→ GIVEN INSTRUCTION
Give the lines of the items as a numbered list, starting at the first line and stopping after the line that contains "point(117,1165)". Leave out any blank lines.

(Entries for locating elements and text)
--------------------------------------------------
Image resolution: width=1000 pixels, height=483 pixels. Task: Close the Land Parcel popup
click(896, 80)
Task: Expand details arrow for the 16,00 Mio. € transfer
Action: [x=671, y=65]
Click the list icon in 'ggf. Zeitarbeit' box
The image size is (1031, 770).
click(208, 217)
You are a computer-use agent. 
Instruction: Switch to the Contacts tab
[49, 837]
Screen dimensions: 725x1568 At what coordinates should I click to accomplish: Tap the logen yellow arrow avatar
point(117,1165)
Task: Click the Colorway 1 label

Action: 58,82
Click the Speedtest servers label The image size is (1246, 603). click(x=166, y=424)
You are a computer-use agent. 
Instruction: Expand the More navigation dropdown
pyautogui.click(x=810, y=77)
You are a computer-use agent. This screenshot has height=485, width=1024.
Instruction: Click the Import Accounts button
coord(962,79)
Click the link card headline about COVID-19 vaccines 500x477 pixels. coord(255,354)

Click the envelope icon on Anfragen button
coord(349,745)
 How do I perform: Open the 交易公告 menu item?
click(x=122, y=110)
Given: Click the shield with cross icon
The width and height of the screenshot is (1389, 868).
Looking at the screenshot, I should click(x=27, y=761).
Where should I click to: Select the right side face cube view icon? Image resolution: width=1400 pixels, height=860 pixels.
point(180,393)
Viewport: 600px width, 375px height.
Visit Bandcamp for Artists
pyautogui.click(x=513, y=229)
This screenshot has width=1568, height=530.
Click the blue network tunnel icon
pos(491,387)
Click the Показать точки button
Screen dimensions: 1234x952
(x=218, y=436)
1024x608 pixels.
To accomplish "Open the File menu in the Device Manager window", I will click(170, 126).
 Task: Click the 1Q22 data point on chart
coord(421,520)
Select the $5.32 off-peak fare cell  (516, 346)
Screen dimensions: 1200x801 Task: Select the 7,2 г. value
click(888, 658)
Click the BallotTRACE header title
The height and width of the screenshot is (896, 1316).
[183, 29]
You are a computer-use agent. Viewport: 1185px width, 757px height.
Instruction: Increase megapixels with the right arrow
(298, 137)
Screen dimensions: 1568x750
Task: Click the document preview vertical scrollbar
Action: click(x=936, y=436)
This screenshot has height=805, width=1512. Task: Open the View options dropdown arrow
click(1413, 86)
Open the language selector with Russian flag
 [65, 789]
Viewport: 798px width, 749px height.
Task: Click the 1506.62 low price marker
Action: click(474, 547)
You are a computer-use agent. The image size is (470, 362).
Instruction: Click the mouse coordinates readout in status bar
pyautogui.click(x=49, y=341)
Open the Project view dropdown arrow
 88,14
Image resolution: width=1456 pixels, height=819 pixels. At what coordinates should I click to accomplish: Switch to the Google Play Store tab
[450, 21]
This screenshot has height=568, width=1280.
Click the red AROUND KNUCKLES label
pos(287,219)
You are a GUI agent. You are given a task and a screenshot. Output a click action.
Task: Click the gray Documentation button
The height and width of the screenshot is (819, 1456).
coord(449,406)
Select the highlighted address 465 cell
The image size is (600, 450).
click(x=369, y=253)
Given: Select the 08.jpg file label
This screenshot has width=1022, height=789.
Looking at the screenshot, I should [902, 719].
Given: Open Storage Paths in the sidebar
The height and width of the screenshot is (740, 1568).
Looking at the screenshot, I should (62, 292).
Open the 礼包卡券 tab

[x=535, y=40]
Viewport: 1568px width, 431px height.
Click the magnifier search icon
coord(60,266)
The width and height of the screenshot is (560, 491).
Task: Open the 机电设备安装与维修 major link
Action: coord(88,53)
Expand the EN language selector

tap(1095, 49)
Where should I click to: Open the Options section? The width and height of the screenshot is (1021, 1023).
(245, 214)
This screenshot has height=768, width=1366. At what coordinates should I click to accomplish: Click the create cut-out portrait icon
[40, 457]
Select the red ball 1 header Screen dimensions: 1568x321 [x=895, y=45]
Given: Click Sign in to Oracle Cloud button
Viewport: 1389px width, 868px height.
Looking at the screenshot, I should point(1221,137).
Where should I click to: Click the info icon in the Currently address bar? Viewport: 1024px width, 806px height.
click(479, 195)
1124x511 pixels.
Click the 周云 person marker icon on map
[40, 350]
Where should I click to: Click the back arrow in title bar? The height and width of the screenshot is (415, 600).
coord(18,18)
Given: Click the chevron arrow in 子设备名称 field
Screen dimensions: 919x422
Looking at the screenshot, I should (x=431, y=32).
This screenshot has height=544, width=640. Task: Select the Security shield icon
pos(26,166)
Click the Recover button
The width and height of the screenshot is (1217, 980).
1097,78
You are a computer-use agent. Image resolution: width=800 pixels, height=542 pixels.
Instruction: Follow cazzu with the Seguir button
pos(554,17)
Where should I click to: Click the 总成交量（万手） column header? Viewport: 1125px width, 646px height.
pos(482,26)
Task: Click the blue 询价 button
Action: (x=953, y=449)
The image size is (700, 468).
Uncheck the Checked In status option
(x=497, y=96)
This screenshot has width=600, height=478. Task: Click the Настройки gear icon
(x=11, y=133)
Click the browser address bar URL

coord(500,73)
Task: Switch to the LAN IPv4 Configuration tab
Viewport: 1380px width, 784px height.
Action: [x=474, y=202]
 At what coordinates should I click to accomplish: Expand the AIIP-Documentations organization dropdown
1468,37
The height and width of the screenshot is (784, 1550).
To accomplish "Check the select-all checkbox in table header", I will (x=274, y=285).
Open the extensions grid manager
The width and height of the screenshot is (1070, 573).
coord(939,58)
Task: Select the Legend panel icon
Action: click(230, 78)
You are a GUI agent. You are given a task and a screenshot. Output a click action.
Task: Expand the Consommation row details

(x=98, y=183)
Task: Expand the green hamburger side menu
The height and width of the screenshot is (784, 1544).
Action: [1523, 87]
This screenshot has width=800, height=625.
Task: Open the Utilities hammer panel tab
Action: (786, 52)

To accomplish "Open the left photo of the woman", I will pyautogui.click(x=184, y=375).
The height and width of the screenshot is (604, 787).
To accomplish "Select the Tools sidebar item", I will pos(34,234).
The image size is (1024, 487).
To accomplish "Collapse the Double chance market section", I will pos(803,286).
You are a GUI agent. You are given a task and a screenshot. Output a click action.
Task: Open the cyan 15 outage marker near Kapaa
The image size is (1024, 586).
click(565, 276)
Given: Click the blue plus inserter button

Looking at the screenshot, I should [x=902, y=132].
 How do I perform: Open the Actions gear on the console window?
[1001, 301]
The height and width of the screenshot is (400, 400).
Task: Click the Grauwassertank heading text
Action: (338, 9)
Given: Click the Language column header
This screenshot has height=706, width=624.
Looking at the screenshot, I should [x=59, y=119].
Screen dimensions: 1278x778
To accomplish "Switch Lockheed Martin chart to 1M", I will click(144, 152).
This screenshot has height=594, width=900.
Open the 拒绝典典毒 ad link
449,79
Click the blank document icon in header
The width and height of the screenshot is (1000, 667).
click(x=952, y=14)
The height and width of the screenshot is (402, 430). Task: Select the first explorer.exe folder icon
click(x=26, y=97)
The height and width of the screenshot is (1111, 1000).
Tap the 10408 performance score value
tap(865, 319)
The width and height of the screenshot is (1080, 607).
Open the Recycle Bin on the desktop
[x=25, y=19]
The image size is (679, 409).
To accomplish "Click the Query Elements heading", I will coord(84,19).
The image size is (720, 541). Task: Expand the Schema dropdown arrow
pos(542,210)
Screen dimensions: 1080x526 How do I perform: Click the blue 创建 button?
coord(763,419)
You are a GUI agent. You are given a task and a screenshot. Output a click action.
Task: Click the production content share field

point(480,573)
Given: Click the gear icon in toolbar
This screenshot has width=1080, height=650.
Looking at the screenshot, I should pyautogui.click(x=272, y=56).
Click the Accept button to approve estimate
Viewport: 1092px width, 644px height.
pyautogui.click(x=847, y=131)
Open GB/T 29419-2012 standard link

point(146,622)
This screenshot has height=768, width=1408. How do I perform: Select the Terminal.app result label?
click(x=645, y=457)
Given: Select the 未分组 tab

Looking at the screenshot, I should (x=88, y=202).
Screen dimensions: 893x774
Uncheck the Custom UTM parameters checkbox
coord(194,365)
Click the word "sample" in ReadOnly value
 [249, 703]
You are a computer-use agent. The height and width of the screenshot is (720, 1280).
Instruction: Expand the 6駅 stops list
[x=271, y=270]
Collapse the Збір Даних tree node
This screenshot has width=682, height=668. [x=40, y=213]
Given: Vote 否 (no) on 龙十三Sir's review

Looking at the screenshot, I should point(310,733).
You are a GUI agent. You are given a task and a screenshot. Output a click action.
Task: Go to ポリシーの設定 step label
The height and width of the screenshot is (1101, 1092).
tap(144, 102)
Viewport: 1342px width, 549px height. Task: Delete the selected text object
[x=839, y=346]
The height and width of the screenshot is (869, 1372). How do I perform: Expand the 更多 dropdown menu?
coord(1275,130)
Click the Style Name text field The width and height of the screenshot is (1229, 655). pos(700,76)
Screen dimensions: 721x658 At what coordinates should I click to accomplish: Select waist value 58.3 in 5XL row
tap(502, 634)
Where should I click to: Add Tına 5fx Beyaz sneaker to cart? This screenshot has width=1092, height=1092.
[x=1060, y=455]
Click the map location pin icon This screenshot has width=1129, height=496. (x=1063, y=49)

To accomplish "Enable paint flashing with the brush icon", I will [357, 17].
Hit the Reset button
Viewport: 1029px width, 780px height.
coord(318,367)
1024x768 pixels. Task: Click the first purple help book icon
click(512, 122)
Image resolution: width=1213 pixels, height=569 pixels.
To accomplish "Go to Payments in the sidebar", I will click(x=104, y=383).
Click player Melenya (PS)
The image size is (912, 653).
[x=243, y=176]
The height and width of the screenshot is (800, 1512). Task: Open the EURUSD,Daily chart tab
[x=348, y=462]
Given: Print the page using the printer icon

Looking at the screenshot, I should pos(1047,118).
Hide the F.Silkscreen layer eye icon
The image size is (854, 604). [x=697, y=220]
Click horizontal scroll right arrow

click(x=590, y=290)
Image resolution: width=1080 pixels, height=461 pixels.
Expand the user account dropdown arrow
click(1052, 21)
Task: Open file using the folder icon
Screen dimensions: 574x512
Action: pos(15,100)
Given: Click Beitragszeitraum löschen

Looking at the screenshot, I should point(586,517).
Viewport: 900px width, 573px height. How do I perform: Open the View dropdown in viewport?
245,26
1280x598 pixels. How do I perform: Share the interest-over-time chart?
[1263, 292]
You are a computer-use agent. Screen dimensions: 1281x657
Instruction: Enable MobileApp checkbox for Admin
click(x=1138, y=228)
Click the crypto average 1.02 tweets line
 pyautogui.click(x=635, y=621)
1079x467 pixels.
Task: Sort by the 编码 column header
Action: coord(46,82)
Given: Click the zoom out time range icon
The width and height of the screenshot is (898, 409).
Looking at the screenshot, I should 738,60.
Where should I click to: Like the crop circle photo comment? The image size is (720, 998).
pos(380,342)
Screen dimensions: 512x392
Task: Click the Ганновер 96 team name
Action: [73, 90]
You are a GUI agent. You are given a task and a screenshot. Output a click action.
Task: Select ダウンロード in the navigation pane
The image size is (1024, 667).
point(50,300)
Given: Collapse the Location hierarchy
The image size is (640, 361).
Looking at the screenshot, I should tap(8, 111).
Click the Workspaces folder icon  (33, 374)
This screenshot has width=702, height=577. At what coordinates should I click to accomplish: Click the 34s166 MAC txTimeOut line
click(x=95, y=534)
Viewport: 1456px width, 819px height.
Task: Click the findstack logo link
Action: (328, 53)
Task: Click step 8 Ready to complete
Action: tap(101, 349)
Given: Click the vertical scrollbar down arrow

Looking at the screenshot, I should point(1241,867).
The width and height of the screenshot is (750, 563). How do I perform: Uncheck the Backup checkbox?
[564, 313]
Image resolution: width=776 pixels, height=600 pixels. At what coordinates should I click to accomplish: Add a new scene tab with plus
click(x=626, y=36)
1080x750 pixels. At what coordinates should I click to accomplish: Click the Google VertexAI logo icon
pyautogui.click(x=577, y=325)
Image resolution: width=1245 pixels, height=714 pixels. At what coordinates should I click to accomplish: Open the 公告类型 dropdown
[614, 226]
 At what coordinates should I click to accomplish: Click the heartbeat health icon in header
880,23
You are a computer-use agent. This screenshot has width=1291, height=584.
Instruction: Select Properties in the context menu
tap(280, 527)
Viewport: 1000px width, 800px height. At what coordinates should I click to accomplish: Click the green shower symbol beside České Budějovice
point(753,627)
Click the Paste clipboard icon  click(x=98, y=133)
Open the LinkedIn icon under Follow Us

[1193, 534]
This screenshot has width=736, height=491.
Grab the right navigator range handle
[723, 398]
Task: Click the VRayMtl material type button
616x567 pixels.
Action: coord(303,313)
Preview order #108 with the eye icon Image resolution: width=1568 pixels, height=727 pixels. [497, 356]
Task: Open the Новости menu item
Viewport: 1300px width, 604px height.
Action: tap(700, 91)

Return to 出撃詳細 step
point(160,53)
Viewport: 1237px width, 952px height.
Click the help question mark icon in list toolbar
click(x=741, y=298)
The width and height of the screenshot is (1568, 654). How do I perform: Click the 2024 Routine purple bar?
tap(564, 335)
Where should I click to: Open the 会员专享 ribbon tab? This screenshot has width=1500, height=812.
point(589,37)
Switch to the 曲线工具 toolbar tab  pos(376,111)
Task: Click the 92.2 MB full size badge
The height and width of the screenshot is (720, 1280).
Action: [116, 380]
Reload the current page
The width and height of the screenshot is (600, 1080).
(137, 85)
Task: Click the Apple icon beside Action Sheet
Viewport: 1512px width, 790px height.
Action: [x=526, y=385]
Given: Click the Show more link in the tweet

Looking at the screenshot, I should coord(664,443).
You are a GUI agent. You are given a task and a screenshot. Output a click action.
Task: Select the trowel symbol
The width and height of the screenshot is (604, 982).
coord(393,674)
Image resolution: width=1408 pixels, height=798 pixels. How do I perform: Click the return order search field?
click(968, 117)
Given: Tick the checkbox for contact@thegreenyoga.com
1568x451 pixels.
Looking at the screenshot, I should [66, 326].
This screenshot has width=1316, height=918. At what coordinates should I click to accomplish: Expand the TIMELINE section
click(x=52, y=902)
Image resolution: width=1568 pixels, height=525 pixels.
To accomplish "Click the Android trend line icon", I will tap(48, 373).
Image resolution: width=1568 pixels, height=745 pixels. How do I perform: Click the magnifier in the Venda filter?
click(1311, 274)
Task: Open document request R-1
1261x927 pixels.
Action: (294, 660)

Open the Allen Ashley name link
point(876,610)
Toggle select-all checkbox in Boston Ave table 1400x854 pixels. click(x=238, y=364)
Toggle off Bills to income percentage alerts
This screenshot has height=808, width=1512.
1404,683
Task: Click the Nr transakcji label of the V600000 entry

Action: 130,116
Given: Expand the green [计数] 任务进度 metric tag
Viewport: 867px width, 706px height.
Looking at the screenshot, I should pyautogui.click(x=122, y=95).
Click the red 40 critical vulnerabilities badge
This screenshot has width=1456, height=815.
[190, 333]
--------------------------------------------------
→ THE REPLY
1. Image resolution: width=1000 pixels, height=483 pixels. Task: Close the Land Parcel popup
2. click(896, 80)
3. Task: Expand details arrow for the 16,00 Mio. € transfer
4. Action: [x=671, y=65]
5. Click the list icon in 'ggf. Zeitarbeit' box
6. The image size is (1031, 770).
7. click(208, 217)
8. You are a computer-use agent. 
9. Instruction: Switch to the Contacts tab
10. [49, 837]
11. Screen dimensions: 725x1568 At what coordinates should I click to accomplish: Tap the logen yellow arrow avatar
12. point(117,1165)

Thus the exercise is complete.